* _TASK_:
Output every entry exactly as given.

* _DATA LISTING_:
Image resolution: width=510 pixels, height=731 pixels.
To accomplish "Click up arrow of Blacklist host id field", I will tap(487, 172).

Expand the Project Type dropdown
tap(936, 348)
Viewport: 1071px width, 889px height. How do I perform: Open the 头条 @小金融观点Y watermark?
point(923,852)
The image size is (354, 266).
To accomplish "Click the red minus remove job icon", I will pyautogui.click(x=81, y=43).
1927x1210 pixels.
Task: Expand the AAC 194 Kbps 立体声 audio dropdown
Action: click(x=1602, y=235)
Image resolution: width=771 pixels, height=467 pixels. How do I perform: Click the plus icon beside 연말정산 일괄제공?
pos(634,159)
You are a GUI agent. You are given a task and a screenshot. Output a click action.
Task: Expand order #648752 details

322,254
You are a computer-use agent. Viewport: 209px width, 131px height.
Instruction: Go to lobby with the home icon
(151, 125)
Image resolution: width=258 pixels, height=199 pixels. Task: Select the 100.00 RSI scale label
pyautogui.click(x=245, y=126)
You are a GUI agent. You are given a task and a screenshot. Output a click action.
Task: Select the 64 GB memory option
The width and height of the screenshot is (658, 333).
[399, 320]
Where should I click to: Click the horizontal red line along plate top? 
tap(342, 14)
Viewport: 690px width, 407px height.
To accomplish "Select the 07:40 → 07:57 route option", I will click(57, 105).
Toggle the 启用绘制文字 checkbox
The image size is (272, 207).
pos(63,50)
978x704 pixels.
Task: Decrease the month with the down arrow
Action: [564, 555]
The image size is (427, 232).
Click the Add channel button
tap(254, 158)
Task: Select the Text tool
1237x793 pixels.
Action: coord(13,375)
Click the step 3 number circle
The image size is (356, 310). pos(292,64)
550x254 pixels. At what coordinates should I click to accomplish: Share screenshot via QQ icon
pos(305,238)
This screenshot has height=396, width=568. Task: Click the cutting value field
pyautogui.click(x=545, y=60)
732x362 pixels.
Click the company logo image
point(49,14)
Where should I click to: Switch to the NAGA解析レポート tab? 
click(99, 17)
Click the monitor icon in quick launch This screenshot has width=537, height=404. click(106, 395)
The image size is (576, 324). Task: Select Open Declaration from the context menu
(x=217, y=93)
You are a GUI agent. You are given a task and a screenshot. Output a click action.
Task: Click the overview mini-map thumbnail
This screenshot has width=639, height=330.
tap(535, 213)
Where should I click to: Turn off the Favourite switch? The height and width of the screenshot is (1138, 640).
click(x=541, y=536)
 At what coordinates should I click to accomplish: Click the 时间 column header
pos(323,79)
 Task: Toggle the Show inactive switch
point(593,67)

* _RESULT OF THIS EXERCISE_:
Image resolution: width=510 pixels, height=731 pixels.
To accomplish "Click up arrow of Blacklist host id field", I will tap(487, 172).

Expand the Project Type dropdown
tap(936, 348)
Viewport: 1071px width, 889px height. How do I perform: Open the 头条 @小金融观点Y watermark?
point(923,852)
The image size is (354, 266).
To accomplish "Click the red minus remove job icon", I will pyautogui.click(x=81, y=43).
1927x1210 pixels.
Task: Expand the AAC 194 Kbps 立体声 audio dropdown
Action: click(x=1602, y=235)
Image resolution: width=771 pixels, height=467 pixels. How do I perform: Click the plus icon beside 연말정산 일괄제공?
pos(634,159)
You are a GUI agent. You are given a task and a screenshot. Output a click action.
Task: Expand order #648752 details

322,254
You are a computer-use agent. Viewport: 209px width, 131px height.
Instruction: Go to lobby with the home icon
(151, 125)
Image resolution: width=258 pixels, height=199 pixels. Task: Select the 100.00 RSI scale label
pyautogui.click(x=245, y=126)
You are a GUI agent. You are given a task and a screenshot. Output a click action.
Task: Select the 64 GB memory option
The width and height of the screenshot is (658, 333).
[399, 320]
Where should I click to: Click the horizontal red line along plate top? 
tap(342, 14)
Viewport: 690px width, 407px height.
To accomplish "Select the 07:40 → 07:57 route option", I will click(57, 105).
Toggle the 启用绘制文字 checkbox
The image size is (272, 207).
pos(63,50)
978x704 pixels.
Task: Decrease the month with the down arrow
Action: [564, 555]
The image size is (427, 232).
Click the Add channel button
tap(254, 158)
Task: Select the Text tool
1237x793 pixels.
Action: coord(13,375)
Click the step 3 number circle
The image size is (356, 310). pos(292,64)
550x254 pixels. At what coordinates should I click to accomplish: Share screenshot via QQ icon
pos(305,238)
This screenshot has height=396, width=568. Task: Click the cutting value field
pyautogui.click(x=545, y=60)
732x362 pixels.
Click the company logo image
point(49,14)
Where should I click to: Switch to the NAGA解析レポート tab? 
click(99, 17)
Click the monitor icon in quick launch This screenshot has width=537, height=404. click(106, 395)
The image size is (576, 324). Task: Select Open Declaration from the context menu
(x=217, y=93)
You are a GUI agent. You are given a task and a screenshot. Output a click action.
Task: Click the overview mini-map thumbnail
This screenshot has width=639, height=330.
tap(535, 213)
Where should I click to: Turn off the Favourite switch? The height and width of the screenshot is (1138, 640).
click(x=541, y=536)
 At what coordinates should I click to accomplish: Click the 时间 column header
pos(323,79)
 Task: Toggle the Show inactive switch
point(593,67)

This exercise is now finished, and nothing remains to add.